« On a fait Compostelle »
Juillet 2002, nous partîmes en couple du Puy en Velay dans la perspective de réaliser une très belle randonnée sur le GR65 jusqu’à Conques. En août 2006, nous arrivions à Santiago à l’heure de la messe des pèlerins. Comme beaucoup, nous pouvions alors dire « j’ai fait Compostelle ! ».
Très banalement, c’est le chemin qui nous a faits différents et assoiffés. Et sitôt, l’envie de continuer nous a tenus. Mais sûrement pas celle de « refaire un Compostelle ». Malgré l’immense joie à l’arrivée, malgré tous les petits bonheurs du chemin, malgré toutes les rencontres, les amitiés gardées, nous ne souhaitions plus retrouver cette course en avant qui nous avait tant fait souffrir (physiquement et moralement) – la frontale du matin – la course aux gîtes – les sacs déplacés dans « la cola » par des motorisés. Non plus jamais !
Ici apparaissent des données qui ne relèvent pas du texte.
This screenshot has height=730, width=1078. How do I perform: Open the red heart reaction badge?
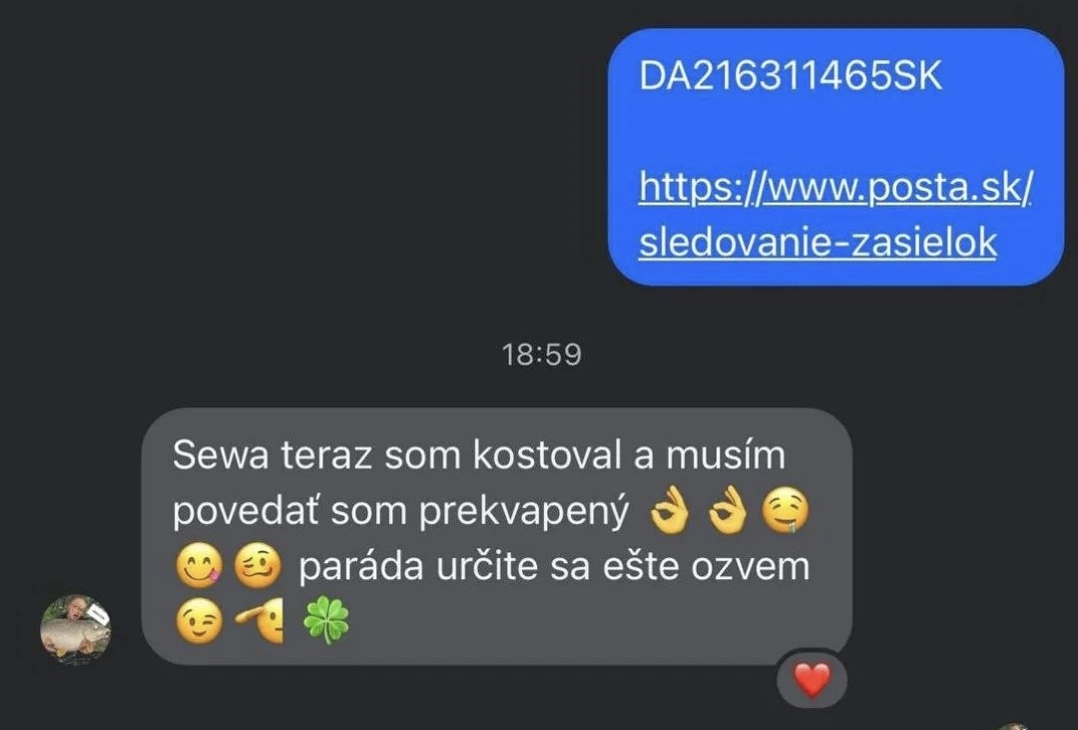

Alors, pleins d’énergie, nous avons pensé qu’il fallait « faire un deuxième grand chemin de pèlerinage ». Celui de Canterbury à Rome a occupé toutes nos vacances de salariés de mai 2007 à août 2009. Nous en gardons un souvenir extraordinaire : des rencontres diverses et enrichissantes, des paysages à couper le souffle. Et puis Saint Pierre de Rome ! Cela reste un chemin de grande solitude : nous avons rencontré nos premiers compagnons de route peu avant Sienne.
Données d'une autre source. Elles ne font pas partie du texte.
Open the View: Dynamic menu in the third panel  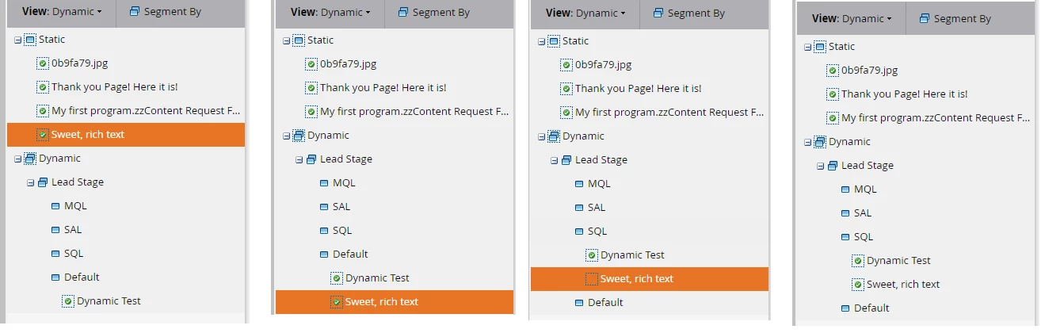[x=585, y=13]
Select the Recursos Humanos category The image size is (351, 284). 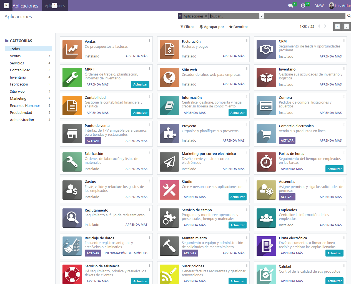[25, 106]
Mais la fièvre était toujours là et l’énergie aussi. Saint Martin nous a alors fait signe. De Savaria (Hongrie) à Lyon à travers la Slovénie et l’Italie, le chemin s’est construit au fur et à mesure de nos avancées – encore une fois pendant nos congés de salariés. C’est une aventure et nous avons coutume de dire : « A coté, le chemin de Compostelle, c’est les Champs Elysées du pèlerinage ! ».
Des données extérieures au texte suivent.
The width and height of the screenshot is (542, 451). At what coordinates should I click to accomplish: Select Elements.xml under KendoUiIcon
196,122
La retraite est arrivée – plus de quarante années d’une activité très prenante pour chacun de nous. « Bon, essayons de vivre un chemin de renaissance en partant au moins trois mois. Et si nous repartions, quinze ans après, pour Santiago ! Soit – nous partirons de Paimpol (abbaye de Beauport) puis traverserons mon village de naissance puis son village de naissance puis nous emprunterons le Camino del Norte. Nous prendrons tout notre temps – verrons la famille – et il y aura sans doute moins la course sur ce chemin du Nord ». Nous sommes allés à Santiago en 92 jours ! (avec un chariot !)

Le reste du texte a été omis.